*Input for this task:*
##########
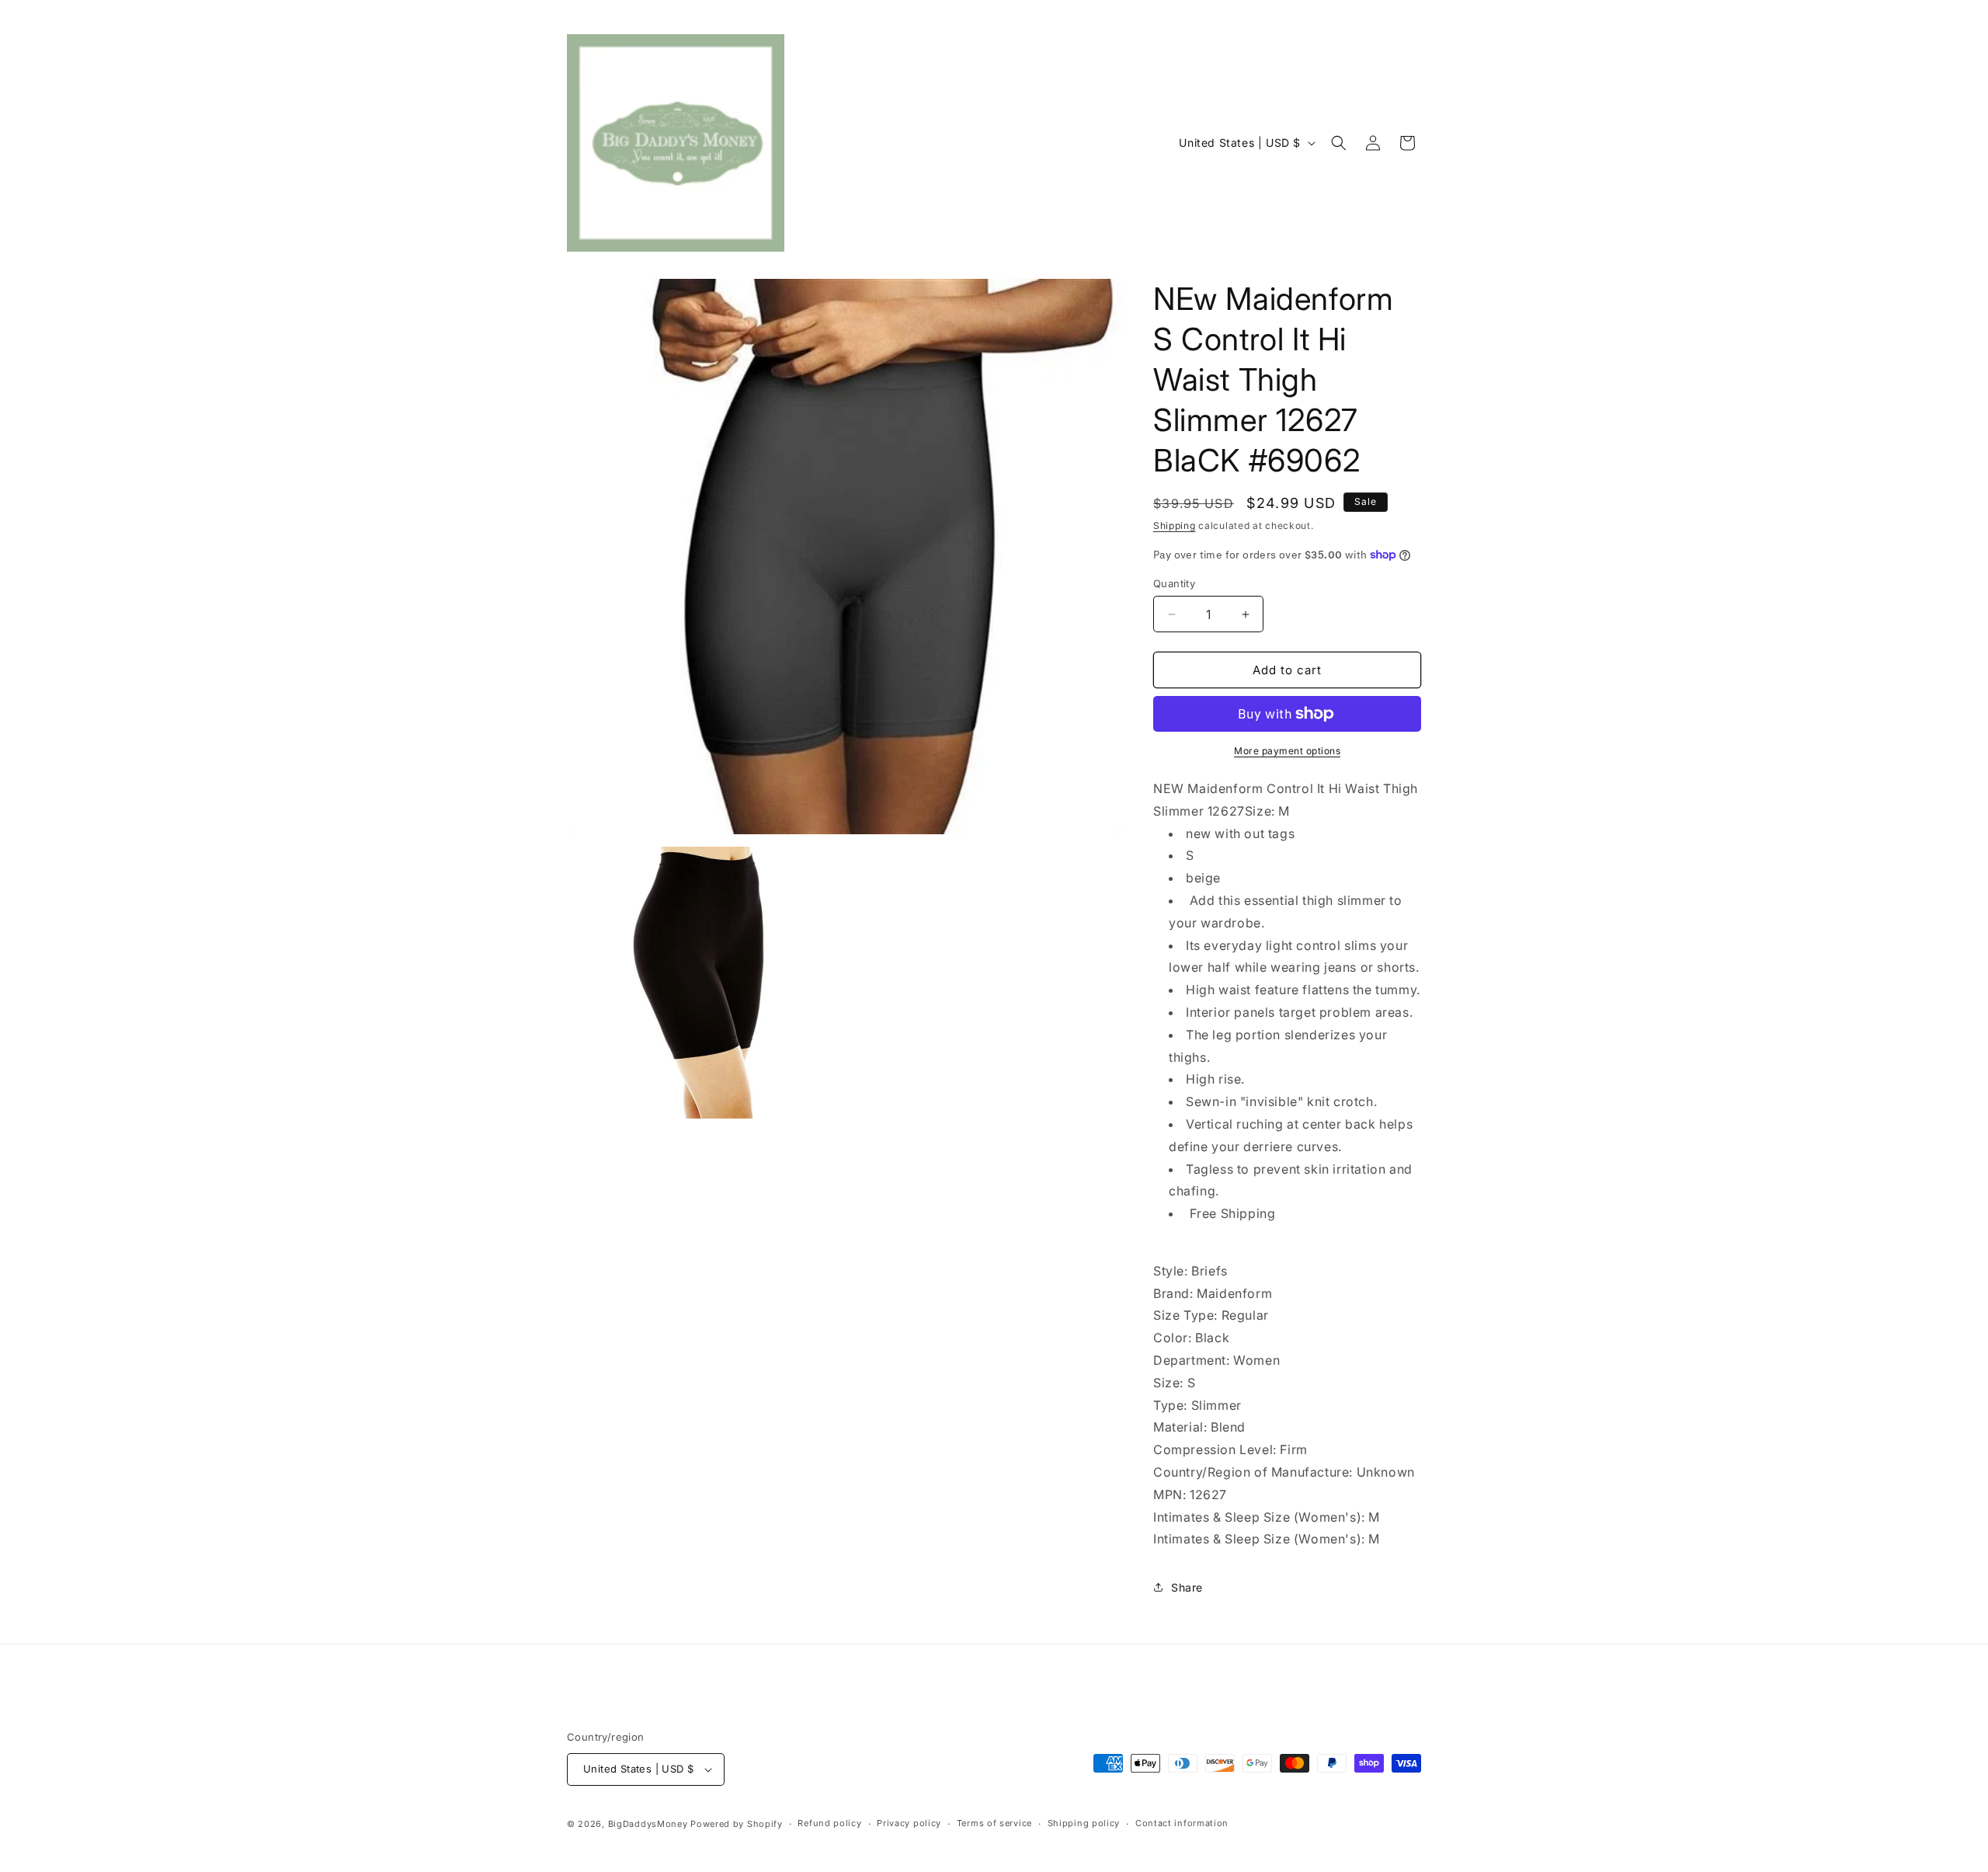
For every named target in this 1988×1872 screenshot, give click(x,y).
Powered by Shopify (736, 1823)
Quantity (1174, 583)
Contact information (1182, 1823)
##########
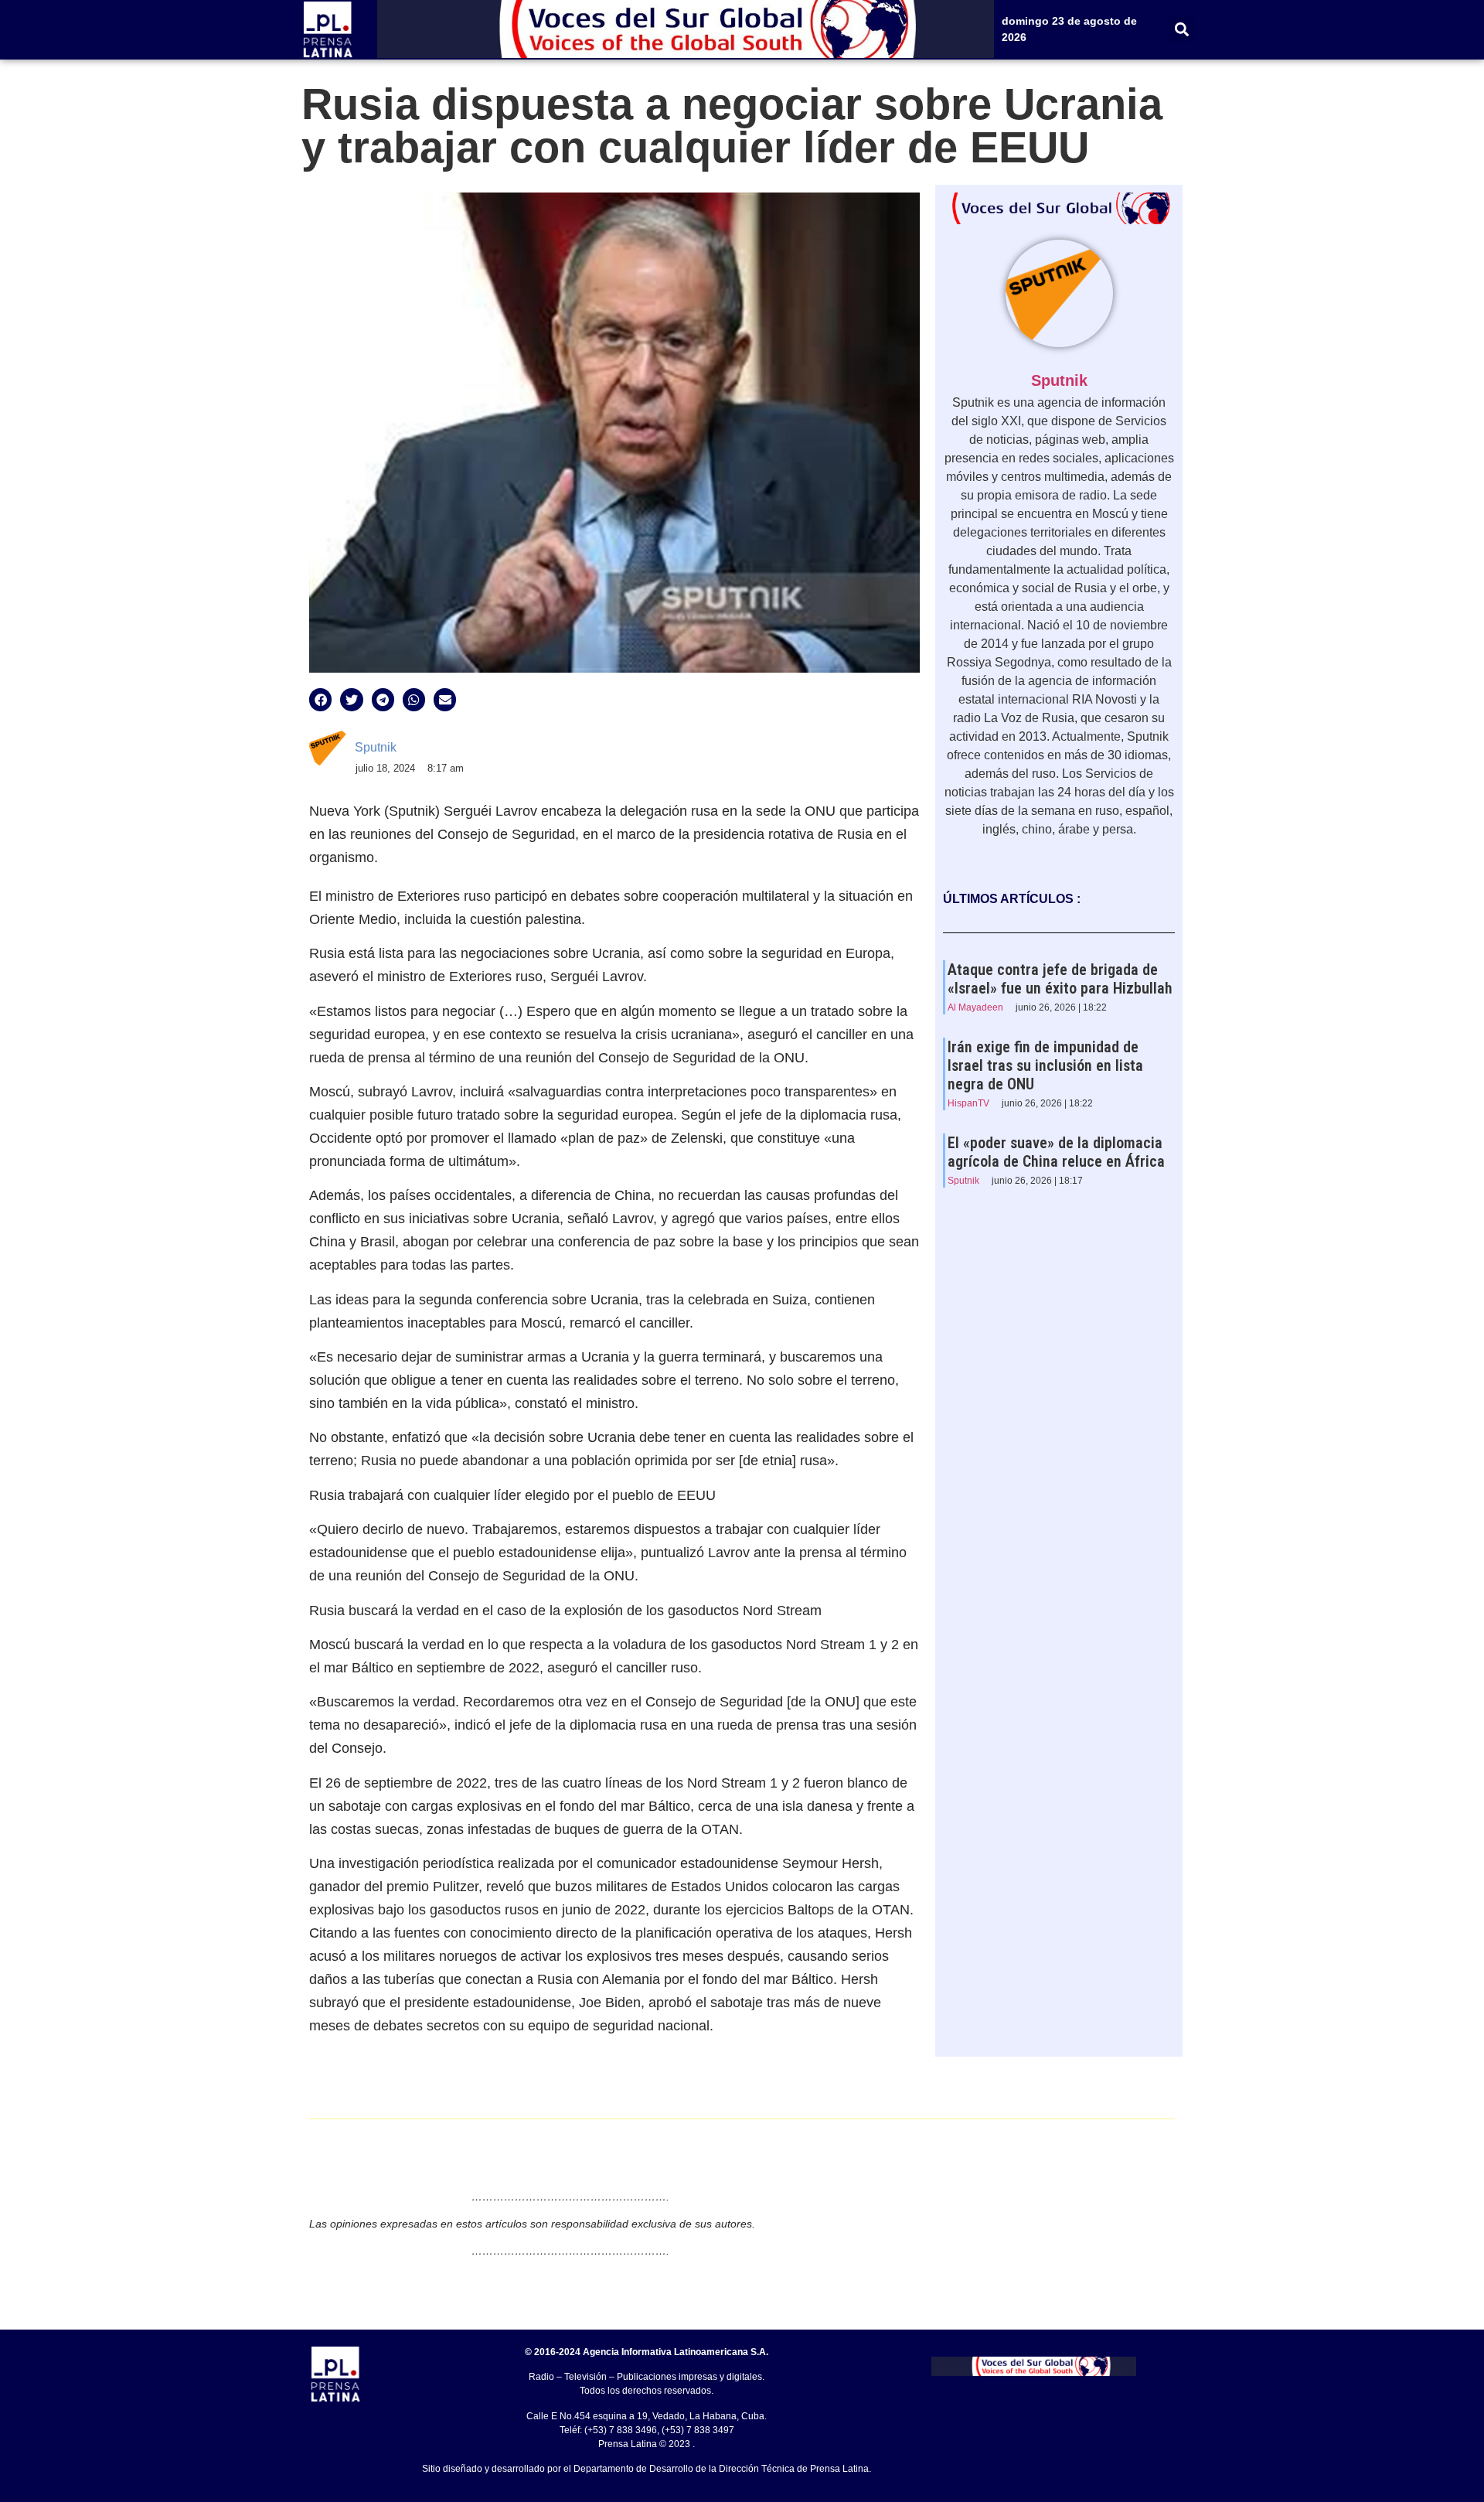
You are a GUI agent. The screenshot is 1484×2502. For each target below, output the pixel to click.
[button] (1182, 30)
##########
*Aim of the exercise:*
Only a number is wanted here: the count of lines in the data that contain the string "target".

*Answer section:*
2